Funny enough, I’m good at it. But, knowing that it drains me, I tend to keep these conversations short and quickly move to the next one.

Being around loud music or bright lights I enjoy from time to time. For some people though, this will be painful and will probably give you a headache.

If that’s the case, do it in short sprints and then leave. Or, go to the bathroom to destress when needed.

These exact same rules are what I apply if I’m at a music festival or club.

By identifying what drains you, you can control your environment better.


Keep your circle in the loop

Most of my friends understand that I have trouble in these environments - so did my ex. They know I need breathers.

Funny enough, I have friends in very similar positions as me.

When the people close to you know how you operate, they’ll support you and cover for you when you step away.

You don’t want to come off as socially awkward randomly walking away from conversations or stepping in the bathroom every hour. 

This is easily avoidable if your friends know you.

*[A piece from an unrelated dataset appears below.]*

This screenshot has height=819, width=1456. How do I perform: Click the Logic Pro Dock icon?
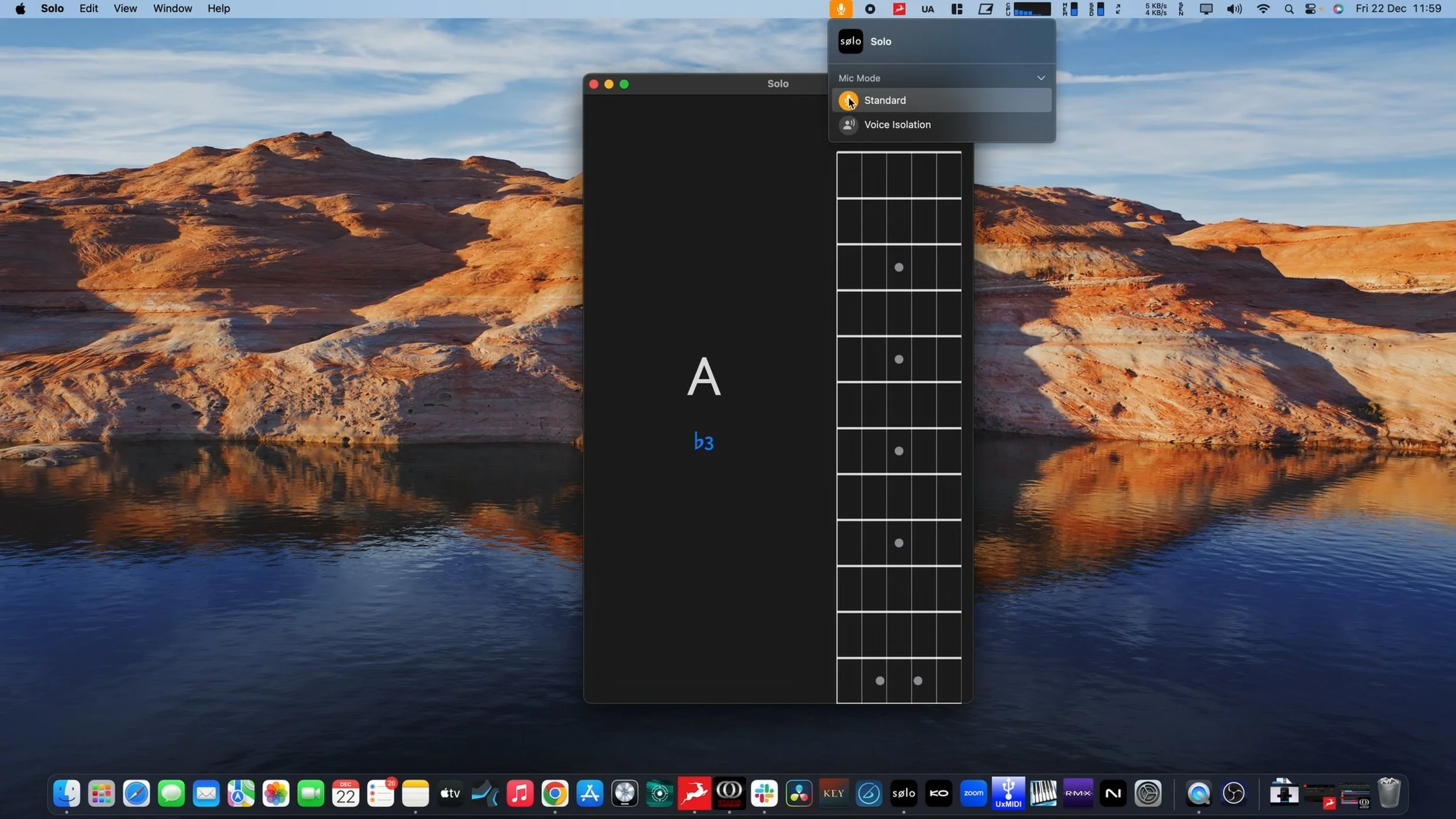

If they have a similar issue with being in these environments, you can cover for each other.


Closing thoughts

I’m sure some of you are asking, why even put yourself through that?

The answer is that I do get some enjoyment out of these environments. On top of that, I tend to thrive there too. 

I’m good at it. But, I wouldn’t be good at it if I didn’t follow my method to keep myself going while in those environments.

If you’re an introvert, give this a shot. Start slowly and see if you can extend how long you stay.